◆ What is expected ◆
Transcribe verbatim the lines of the data below, from the line containing "Send the pink heart reaction" through the line containing "will pyautogui.click(x=76, y=63).", including both of those lines.

◆ Records for pointing to text and elements ◆
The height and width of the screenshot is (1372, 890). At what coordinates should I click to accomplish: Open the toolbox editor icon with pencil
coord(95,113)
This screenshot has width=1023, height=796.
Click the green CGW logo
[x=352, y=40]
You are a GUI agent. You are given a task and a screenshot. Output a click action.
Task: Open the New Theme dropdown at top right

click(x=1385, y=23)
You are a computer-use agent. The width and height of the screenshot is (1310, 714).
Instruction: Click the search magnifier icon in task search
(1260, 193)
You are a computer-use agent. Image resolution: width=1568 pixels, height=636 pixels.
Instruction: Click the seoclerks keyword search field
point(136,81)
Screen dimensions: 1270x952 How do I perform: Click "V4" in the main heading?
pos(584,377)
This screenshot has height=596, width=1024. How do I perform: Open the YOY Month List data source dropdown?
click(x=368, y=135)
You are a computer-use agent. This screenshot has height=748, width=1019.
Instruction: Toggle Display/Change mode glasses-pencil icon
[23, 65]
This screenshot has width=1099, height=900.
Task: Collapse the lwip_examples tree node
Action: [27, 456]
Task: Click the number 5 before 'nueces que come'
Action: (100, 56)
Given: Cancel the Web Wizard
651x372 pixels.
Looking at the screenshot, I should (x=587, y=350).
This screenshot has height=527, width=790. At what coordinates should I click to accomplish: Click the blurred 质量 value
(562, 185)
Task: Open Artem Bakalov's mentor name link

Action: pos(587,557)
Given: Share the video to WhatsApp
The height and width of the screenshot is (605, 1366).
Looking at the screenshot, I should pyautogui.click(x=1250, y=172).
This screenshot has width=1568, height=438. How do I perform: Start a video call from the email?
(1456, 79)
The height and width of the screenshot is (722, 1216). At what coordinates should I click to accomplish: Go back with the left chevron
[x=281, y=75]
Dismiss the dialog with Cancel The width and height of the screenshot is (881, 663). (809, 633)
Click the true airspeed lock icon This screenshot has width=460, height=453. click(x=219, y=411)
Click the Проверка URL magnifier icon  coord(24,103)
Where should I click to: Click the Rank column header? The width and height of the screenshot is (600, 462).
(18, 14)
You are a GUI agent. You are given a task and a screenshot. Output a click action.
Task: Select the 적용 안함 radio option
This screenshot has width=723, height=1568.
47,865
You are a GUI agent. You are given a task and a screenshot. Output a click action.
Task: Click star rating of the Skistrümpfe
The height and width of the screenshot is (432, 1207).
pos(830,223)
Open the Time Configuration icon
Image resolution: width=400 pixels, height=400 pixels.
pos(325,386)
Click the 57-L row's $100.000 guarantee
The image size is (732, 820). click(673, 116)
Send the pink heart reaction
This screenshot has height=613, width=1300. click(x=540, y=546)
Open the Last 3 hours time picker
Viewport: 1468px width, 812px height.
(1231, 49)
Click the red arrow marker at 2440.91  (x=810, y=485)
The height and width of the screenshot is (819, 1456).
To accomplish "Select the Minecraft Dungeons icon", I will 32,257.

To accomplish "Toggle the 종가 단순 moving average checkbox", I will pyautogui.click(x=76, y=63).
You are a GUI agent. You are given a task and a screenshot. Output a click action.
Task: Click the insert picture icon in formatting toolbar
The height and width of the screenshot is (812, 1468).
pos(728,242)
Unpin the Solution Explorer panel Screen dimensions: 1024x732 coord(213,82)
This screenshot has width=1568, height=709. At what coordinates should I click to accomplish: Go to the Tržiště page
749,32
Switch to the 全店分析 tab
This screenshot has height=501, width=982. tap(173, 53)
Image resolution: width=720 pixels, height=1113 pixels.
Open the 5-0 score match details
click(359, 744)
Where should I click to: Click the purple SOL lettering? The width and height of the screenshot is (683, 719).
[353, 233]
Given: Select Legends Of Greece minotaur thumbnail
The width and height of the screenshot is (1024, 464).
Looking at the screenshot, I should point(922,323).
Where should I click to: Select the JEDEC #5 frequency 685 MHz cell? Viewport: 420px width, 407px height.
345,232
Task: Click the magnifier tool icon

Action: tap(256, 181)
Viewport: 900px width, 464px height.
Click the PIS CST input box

◆ Solution ◆
Send the pink heart reaction
This screenshot has height=613, width=1300. click(x=540, y=546)
Open the Last 3 hours time picker
Viewport: 1468px width, 812px height.
(1231, 49)
Click the red arrow marker at 2440.91  (x=810, y=485)
The height and width of the screenshot is (819, 1456).
To accomplish "Select the Minecraft Dungeons icon", I will 32,257.

To accomplish "Toggle the 종가 단순 moving average checkbox", I will pyautogui.click(x=76, y=63).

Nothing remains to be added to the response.